The problem is that I cannot know what is A (text, object, reg exp,
array) and what is B (text, object, array).
Also, I must assume that B may be an array or a key/value object and
that A may be anywhere (including 'children' objects).
This is usually the case when I have a JSON response from an external
source and want to find something in there but without hard-coding any
specific methods or search cases.
I think the best way to achieve this is to have a method loop through
the objects and arrays that are passed (and found) and call it self
until there only two string/number/regexp values to be compared
against.
What I've done up to now is herehttp://jsbin.com/ahezi/edit- if you
haven't understood what I just said perhaps the example on this page
will help.
Even tho it works as expected it is quite slow and I have no idea
where the problem is. So my question is this: Is there a better way to
achieve this result, and if not, how can I make the Find function
faster?
Cheers
> I have an array of objects and I want to retrieve specific elements
> that match certain criteria, i.e. find value A in an object B
>
> The problem is that I cannot know what is A (text, object, reg exp,
> array) and what is B (text, object, array).
>
> Also, I must assume that B may be an array or a key/value object and
> that A may be anywhere (including 'children' objects).

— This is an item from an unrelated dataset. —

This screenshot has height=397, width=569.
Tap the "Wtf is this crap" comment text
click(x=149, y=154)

Do you know *anything* about A or B? About the criteria used to find
A in B? How can A be a regexp and be found in B, if B can't contain
regexps?
> This is usually the case when I have a JSON response from an external
> source and want to find something in there but without hard-coding any
> specific methods or search cases.
Can we assume that B is a parsed JSON value? I.e., only objects, arrays
and primitive values.
> I think the best way to achieve this is to have a method loop through
> the objects and arrays that are passed (and found) and call it self
> until there only two string/number/regexp values to be compared
> against.
That sounds like a recursive match (i.e., {x:42} is found in [{y:1},{x:42}]).

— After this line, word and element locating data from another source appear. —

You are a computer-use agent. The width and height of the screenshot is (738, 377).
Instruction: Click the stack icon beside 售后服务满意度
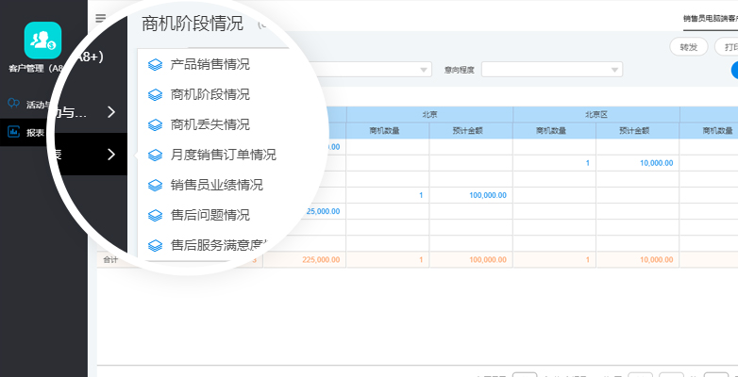156,245
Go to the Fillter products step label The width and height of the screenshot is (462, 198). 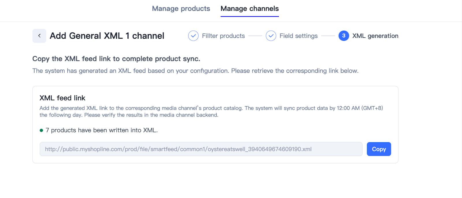(x=223, y=36)
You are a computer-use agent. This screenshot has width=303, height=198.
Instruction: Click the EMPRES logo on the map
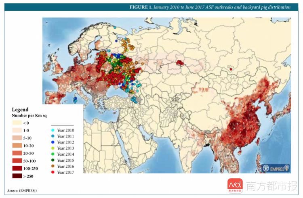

You should also ensure that you don't match {x:42,z:"foo"} - unless that
is what you want.
> What I've done up to now is herehttp://jsbin.com/ahezi/edit- if you
> haven't understood what I just said perhaps the example on this page
> will help.
>
> Even tho it works as expected it is quite slow and I have no idea
> where the problem is.
It is a computationally hard problem. You call recursively both to
match sub-patterns of the pattern you are searching for, and to search
for matches.
I haven't completely grokked your code yet, but it seems to me that
the sameArrays function uses Find on its elements, not comparing the
values directly.
That means that [{x:2}] matches [{y:[{x:2}]}]. Should it? It definitly
increases the computational requirements.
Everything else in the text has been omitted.